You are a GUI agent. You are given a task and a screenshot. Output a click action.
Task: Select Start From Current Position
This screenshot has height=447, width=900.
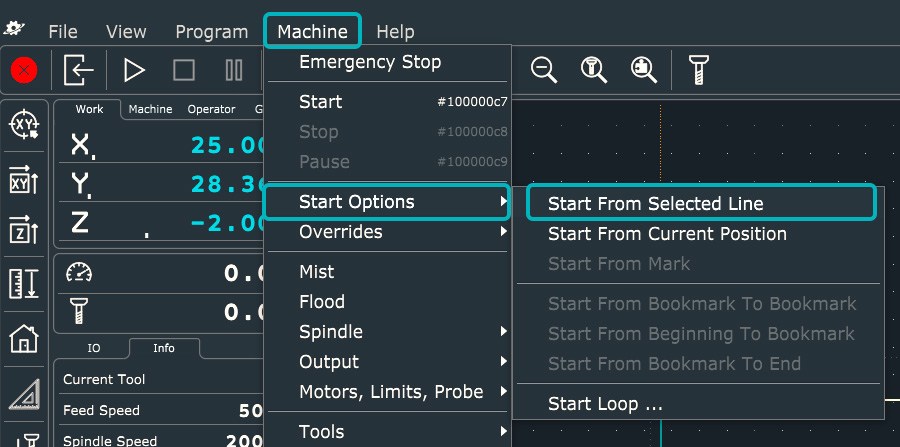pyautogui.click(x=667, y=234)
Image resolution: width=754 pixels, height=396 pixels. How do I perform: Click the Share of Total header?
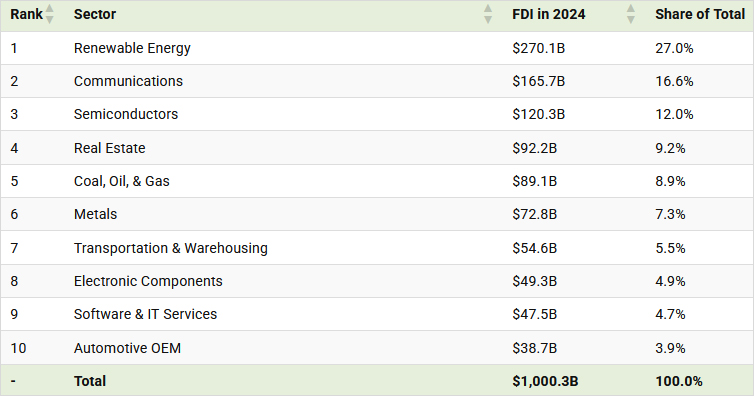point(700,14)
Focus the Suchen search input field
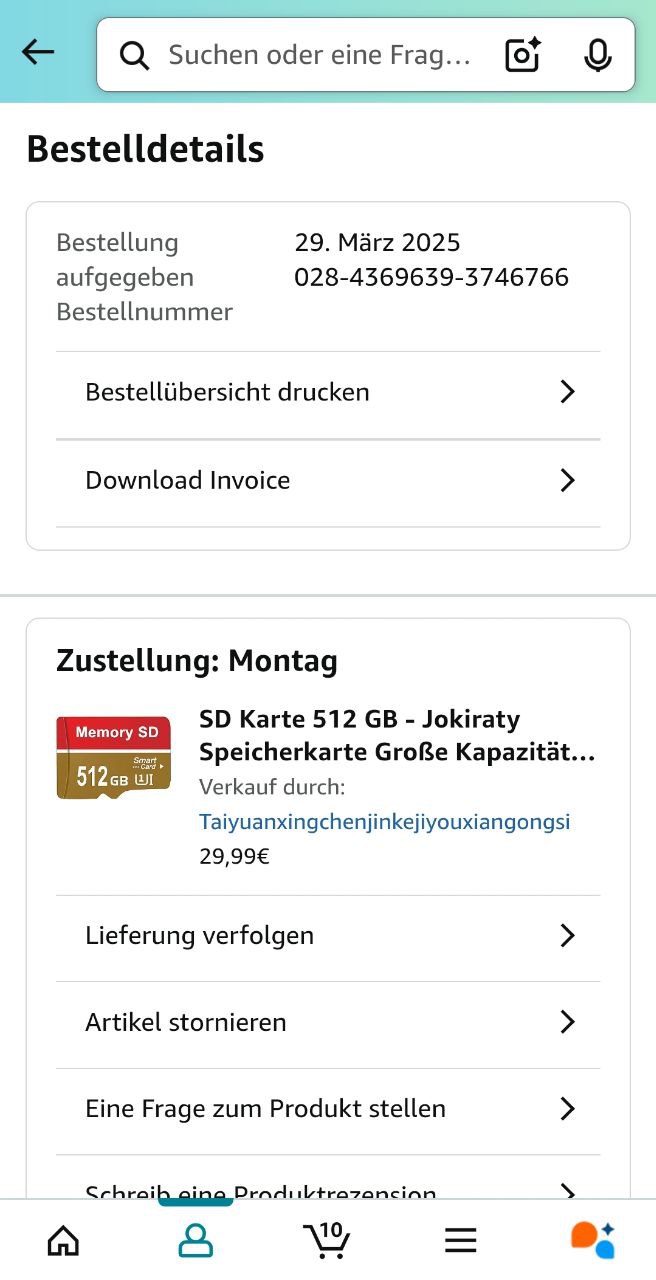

#####

#### Problem to solve:
Rewrite the entries above with each "screenshot" changed to "image" and everything else left as it is. Don't include the pictures in your answer.

#### Output for this exercise:
You are a GUI agent. You are given a task and a image. Output a click action.
Task: Select Start From Current Position
This image has height=447, width=900.
pyautogui.click(x=667, y=234)
Image resolution: width=754 pixels, height=396 pixels. How do I perform: Click the Share of Total header?
point(700,14)
Focus the Suchen search input field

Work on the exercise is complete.